■ Exercise details
The lines from the start of the records below through the line containing "Task: Open the notifications bell icon" are to be copied exactly, both ends included, with nothing added.

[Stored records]
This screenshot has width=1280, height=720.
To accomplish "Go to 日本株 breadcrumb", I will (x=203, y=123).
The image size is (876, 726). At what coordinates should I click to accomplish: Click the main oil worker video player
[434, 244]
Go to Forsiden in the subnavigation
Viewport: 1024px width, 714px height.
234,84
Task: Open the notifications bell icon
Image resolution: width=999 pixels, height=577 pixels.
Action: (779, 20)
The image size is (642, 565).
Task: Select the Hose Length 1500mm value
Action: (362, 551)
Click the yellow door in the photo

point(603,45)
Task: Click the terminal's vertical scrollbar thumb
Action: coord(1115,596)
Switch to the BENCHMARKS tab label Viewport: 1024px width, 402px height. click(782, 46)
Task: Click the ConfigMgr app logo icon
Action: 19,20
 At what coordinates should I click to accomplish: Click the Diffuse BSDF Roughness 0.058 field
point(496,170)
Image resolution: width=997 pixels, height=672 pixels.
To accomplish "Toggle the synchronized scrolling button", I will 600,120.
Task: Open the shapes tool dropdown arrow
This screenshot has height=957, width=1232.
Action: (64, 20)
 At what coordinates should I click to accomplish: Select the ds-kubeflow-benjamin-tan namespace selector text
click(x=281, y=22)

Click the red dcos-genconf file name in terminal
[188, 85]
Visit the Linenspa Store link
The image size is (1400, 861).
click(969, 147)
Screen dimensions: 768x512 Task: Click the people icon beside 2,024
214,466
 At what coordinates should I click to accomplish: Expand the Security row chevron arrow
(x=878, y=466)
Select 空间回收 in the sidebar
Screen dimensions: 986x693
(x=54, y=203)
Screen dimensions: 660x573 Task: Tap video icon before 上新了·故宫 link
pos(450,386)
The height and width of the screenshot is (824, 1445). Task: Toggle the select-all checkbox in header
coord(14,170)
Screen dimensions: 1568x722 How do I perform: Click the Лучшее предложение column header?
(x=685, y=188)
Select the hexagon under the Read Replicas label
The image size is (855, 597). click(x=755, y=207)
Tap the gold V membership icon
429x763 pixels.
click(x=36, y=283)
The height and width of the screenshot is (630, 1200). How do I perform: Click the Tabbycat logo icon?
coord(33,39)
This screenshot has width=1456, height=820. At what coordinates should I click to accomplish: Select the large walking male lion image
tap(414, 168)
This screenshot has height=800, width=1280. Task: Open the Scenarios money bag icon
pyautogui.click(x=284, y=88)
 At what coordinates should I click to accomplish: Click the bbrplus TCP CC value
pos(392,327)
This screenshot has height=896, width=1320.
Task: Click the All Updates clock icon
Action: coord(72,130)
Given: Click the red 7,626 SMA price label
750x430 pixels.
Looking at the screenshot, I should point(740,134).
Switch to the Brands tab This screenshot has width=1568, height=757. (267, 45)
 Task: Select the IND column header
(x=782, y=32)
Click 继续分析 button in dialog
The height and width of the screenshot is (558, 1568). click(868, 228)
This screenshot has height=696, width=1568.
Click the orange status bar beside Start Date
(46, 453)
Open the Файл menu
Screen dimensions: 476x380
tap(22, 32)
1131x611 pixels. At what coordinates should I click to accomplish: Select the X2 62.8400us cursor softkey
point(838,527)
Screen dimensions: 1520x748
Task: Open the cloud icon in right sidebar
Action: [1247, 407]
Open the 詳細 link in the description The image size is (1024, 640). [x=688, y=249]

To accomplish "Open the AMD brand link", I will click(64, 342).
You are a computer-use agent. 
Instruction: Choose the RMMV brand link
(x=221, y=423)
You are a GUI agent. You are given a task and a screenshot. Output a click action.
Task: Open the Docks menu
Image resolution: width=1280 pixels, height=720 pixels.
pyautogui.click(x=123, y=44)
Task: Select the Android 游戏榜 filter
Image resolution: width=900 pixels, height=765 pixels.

■ Final answer
This screenshot has width=1280, height=720.
To accomplish "Go to 日本株 breadcrumb", I will (x=203, y=123).
The image size is (876, 726). At what coordinates should I click to accomplish: Click the main oil worker video player
[434, 244]
Go to Forsiden in the subnavigation
Viewport: 1024px width, 714px height.
234,84
Task: Open the notifications bell icon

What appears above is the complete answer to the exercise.